A by-line that is often noted in this space is ‘Fail fast, fail often’. What does that mean, and is it something that senior executives want to go around saying? I try to explain this another way. You have a business question / problem or opportunity that you think can be answered by the data that your business creates or has access to. The quicker you can find out if the data will answer the question that better. I have built agile methodology’s to achieve this and I often say that those investigative initial projects have two successful outcomes. The first is that you find the insight / answer to your question that you were looking for. The second ‘successful’ outcome is that you don’t find the answer. Some might see that as a fail, but you have learned something. You need to change the question or get more data to answer the one you have. The quicker you can iterate through this process, the faster you can get the right answer to the right question.

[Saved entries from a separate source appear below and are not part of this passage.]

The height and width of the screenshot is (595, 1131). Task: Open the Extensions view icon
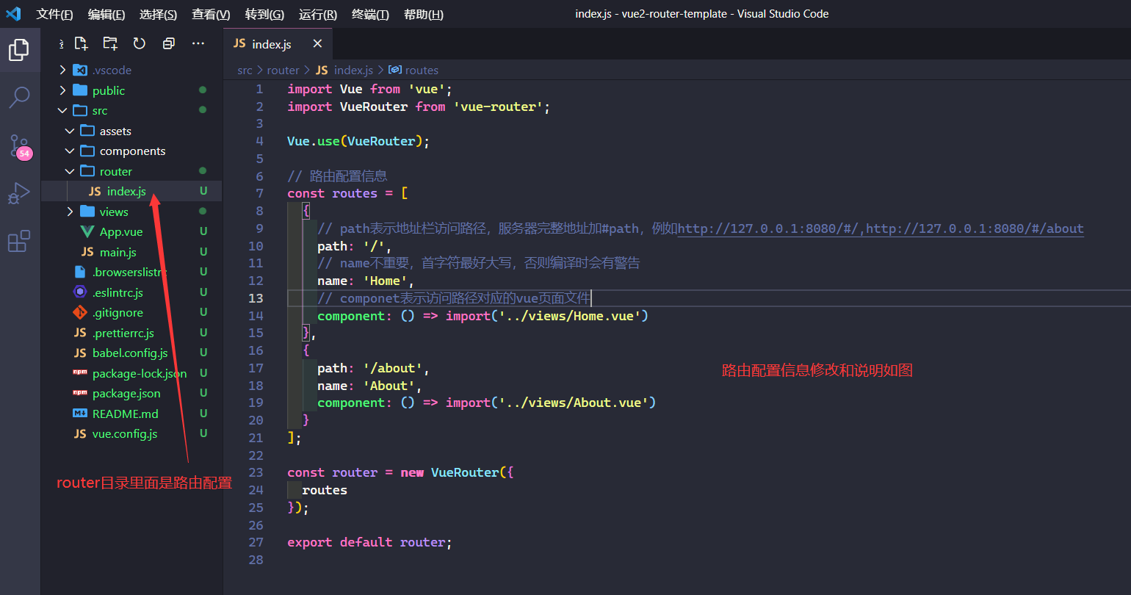tap(19, 241)
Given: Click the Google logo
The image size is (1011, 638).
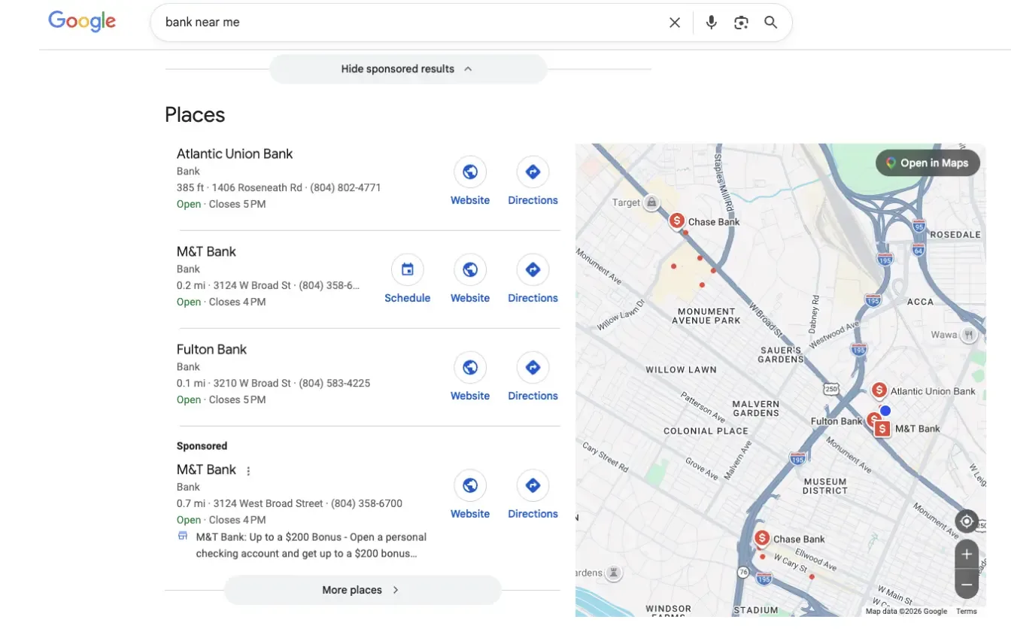Looking at the screenshot, I should [x=82, y=22].
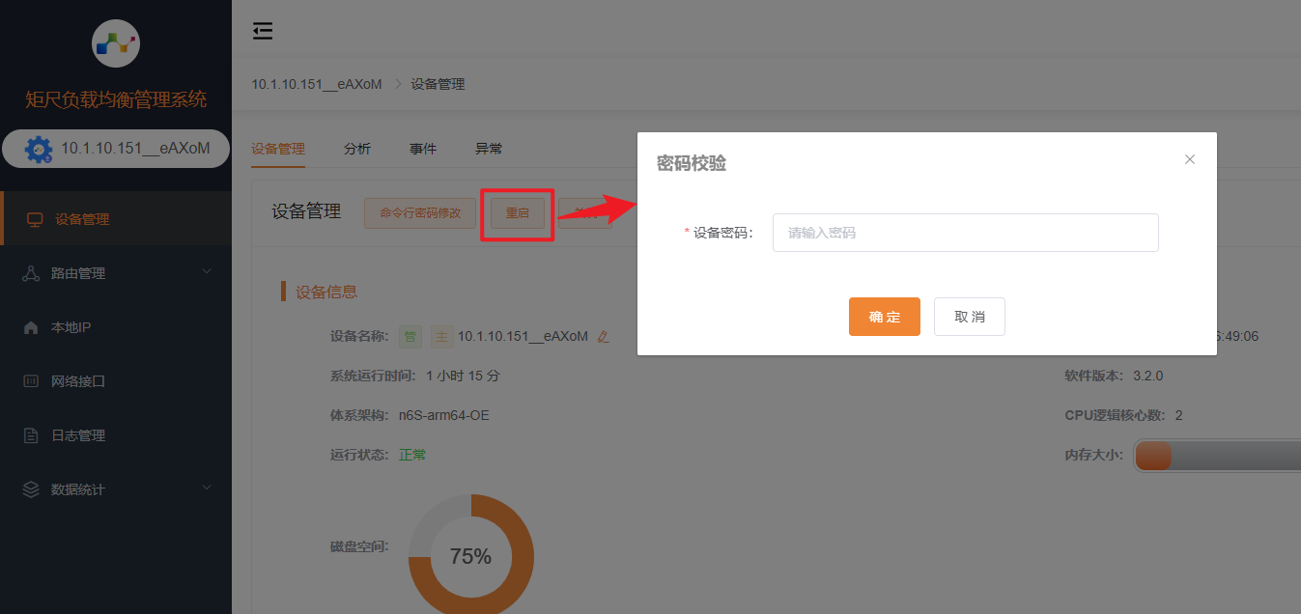The height and width of the screenshot is (614, 1301).
Task: Focus the 设备密码 input field
Action: tap(965, 233)
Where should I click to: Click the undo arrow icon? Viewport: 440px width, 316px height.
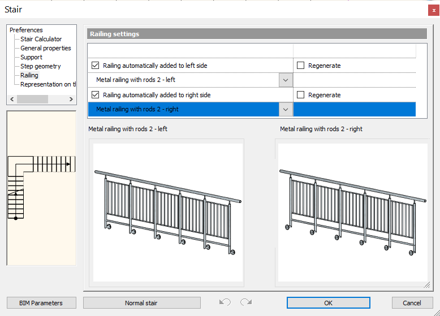click(225, 302)
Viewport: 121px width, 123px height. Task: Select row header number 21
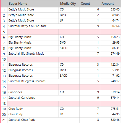click(4, 120)
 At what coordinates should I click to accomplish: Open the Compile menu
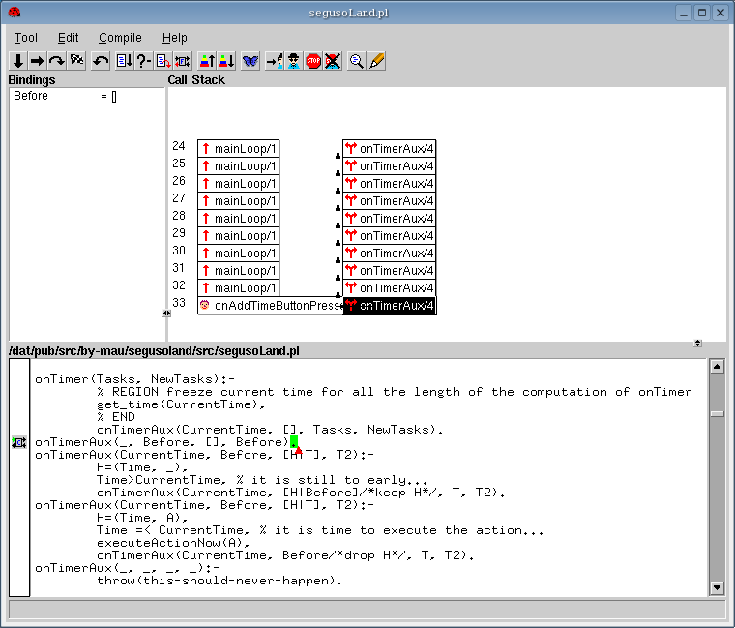point(120,38)
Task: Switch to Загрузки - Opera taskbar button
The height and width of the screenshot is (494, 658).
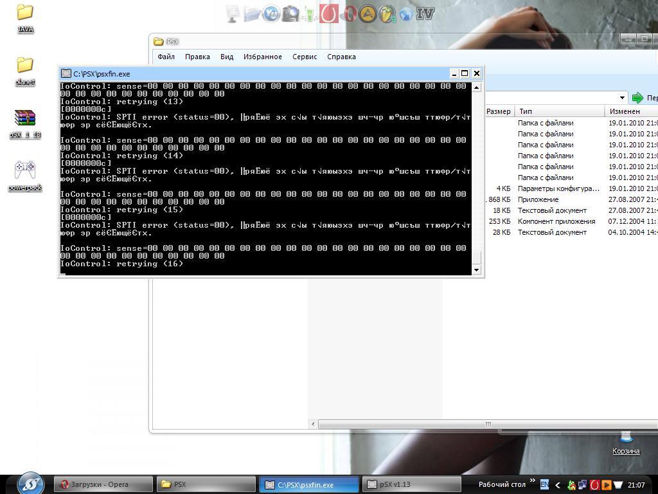Action: (103, 484)
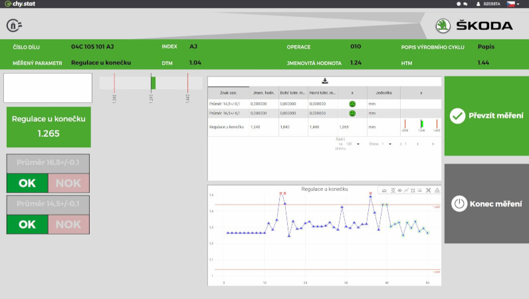Mark Průměr 14,5+/-0,1 as NOK

click(68, 225)
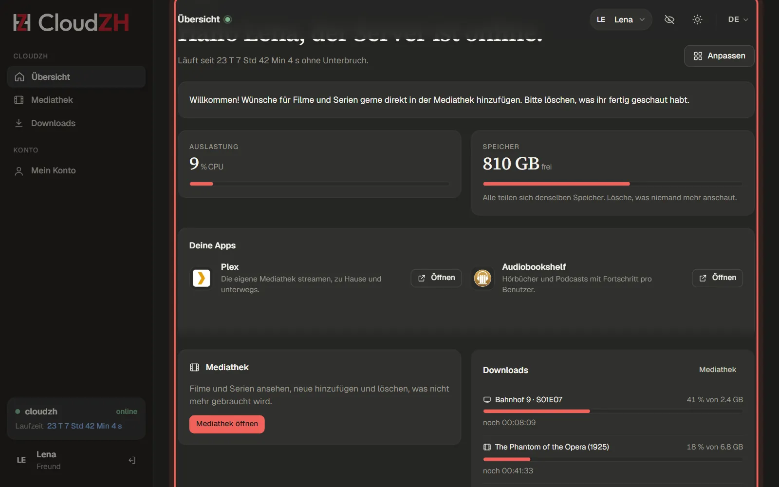Click the film icon in Mediathek card
The height and width of the screenshot is (487, 779).
coord(194,367)
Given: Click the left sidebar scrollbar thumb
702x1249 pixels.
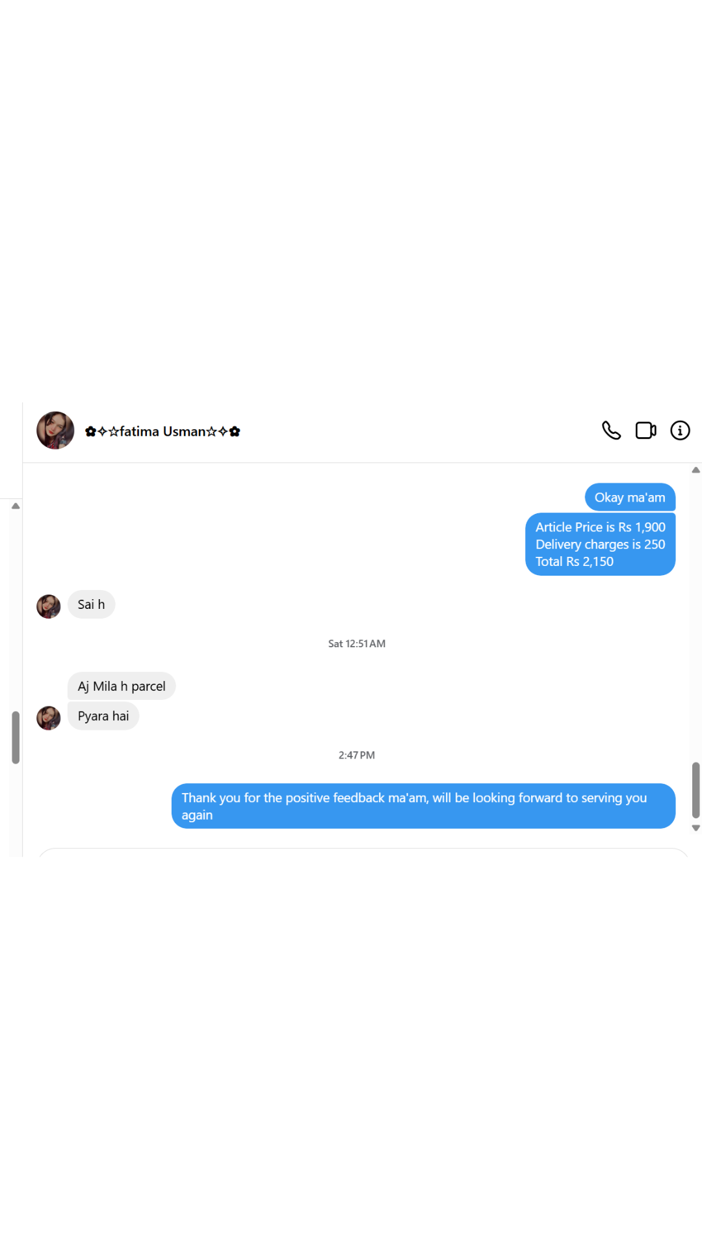Looking at the screenshot, I should point(16,737).
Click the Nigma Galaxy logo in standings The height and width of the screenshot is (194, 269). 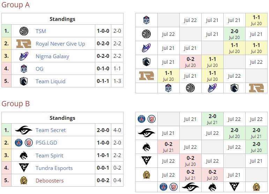[24, 56]
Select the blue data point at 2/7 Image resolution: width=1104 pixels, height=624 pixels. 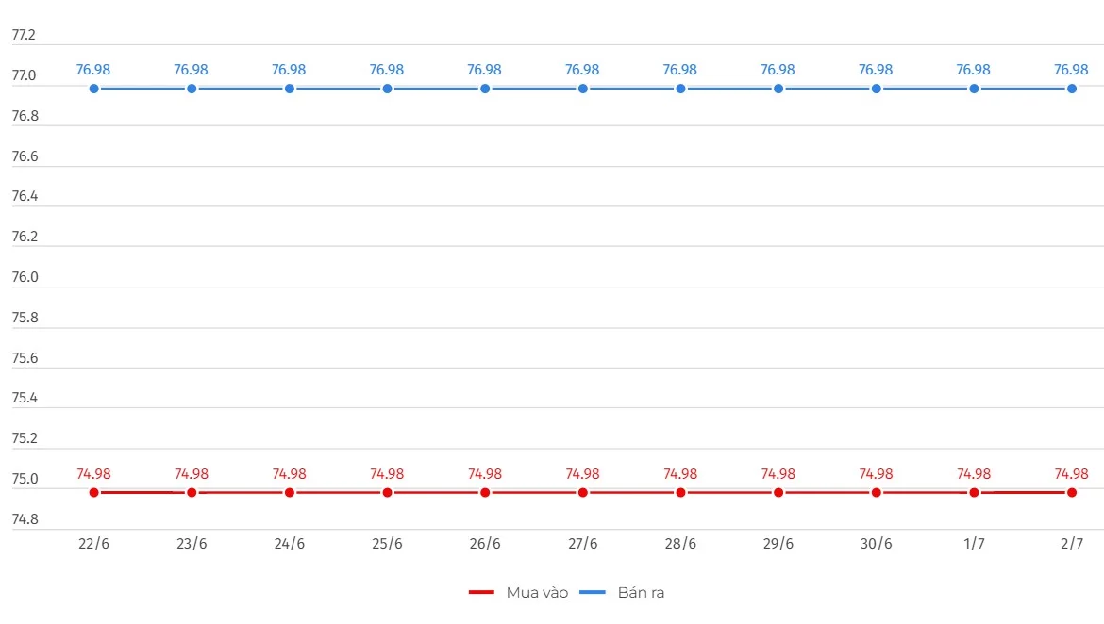[x=1072, y=89]
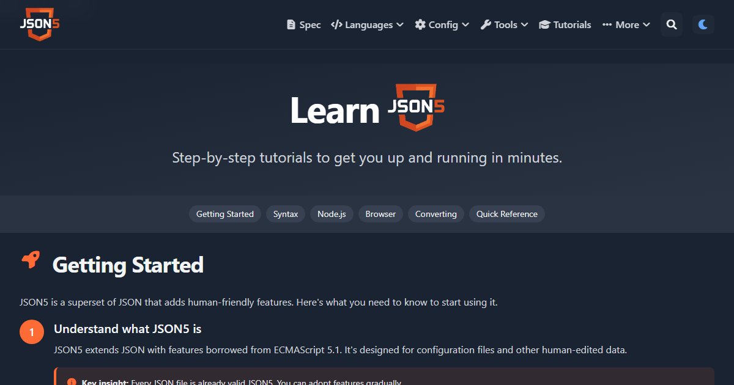Screen dimensions: 734x385
Task: Click the orange step 1 number badge
Action: click(x=32, y=332)
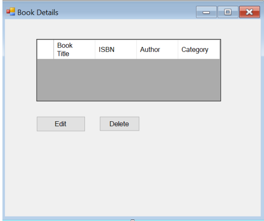Select the ISBN column header
The image size is (264, 221).
click(x=116, y=49)
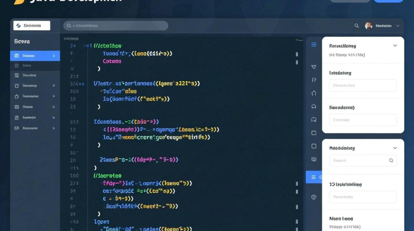
Task: Click the house icon in the right icon strip
Action: point(314,93)
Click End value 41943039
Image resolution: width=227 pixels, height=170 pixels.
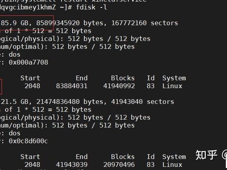(x=72, y=164)
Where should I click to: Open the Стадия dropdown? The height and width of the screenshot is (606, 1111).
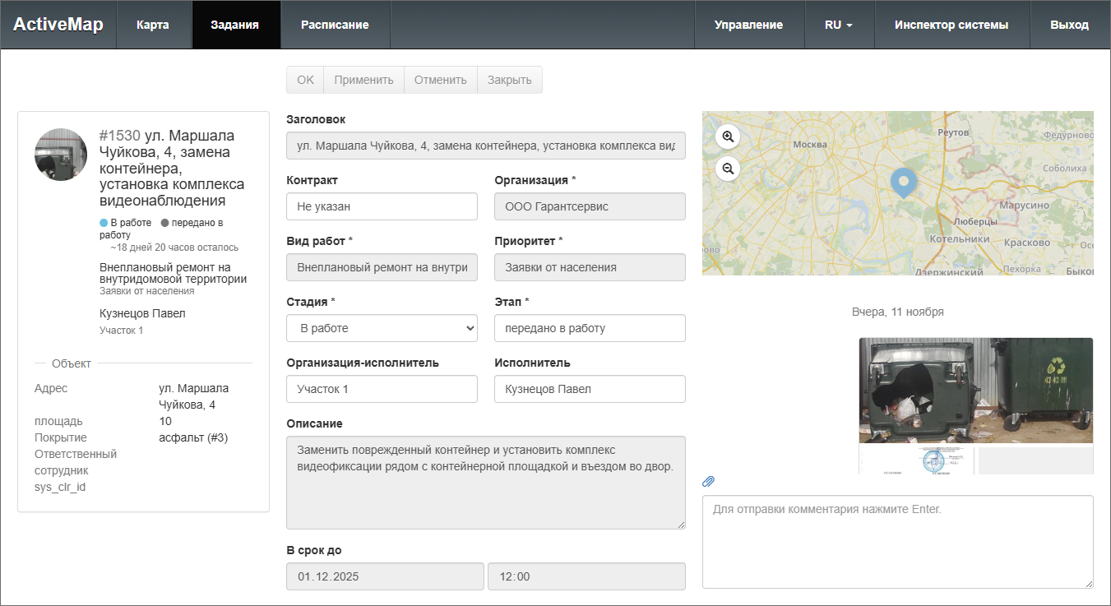point(382,328)
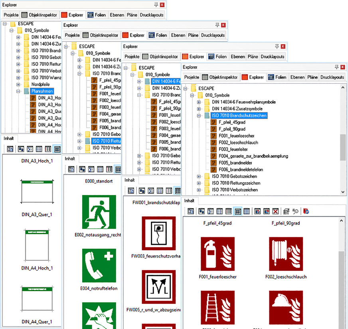Pin the frontmost Explorer panel with pushpin icon

click(x=336, y=67)
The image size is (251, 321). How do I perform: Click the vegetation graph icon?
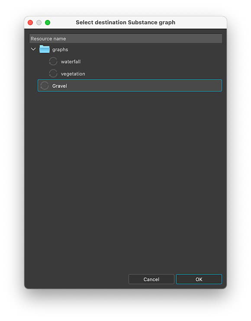53,73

Now, for some things that I think the IoT space in Ireland needs. The first is sufficient support for start-ups in the data analytics space. I was invited by the German-Irish chamber of commerce on an IoT study tour of companies, universities and research institutions in the Ruhr valley. On a visit to the CITEC University in Bielefeld, I heard how they give up to €50K worth of free support for start-up companies to take their research ideas to market. Ulrich Ruckert, their head of Cognitronics and Sensor Systems explained his reasoning. Companies pay taxes to the government, the government gives grants to the university to do it research so he feels an obligation on the universities to give something back to industry. What a great idea!

Another area that I think progress could be made is whether there is space for a better data science language? Language is used to convey ideas. Although I can readily see how using a principal component analysis on a wide data set, a logistic regression on a dependent variable of interest coupled with a decision tree model will help implement a predictive capability for managing that same dependent variable, does my business user understand what I am saying. A new language may not be needed, but we need more stories. This is the best way of conveying the value of data science techniques to potential business sponsors.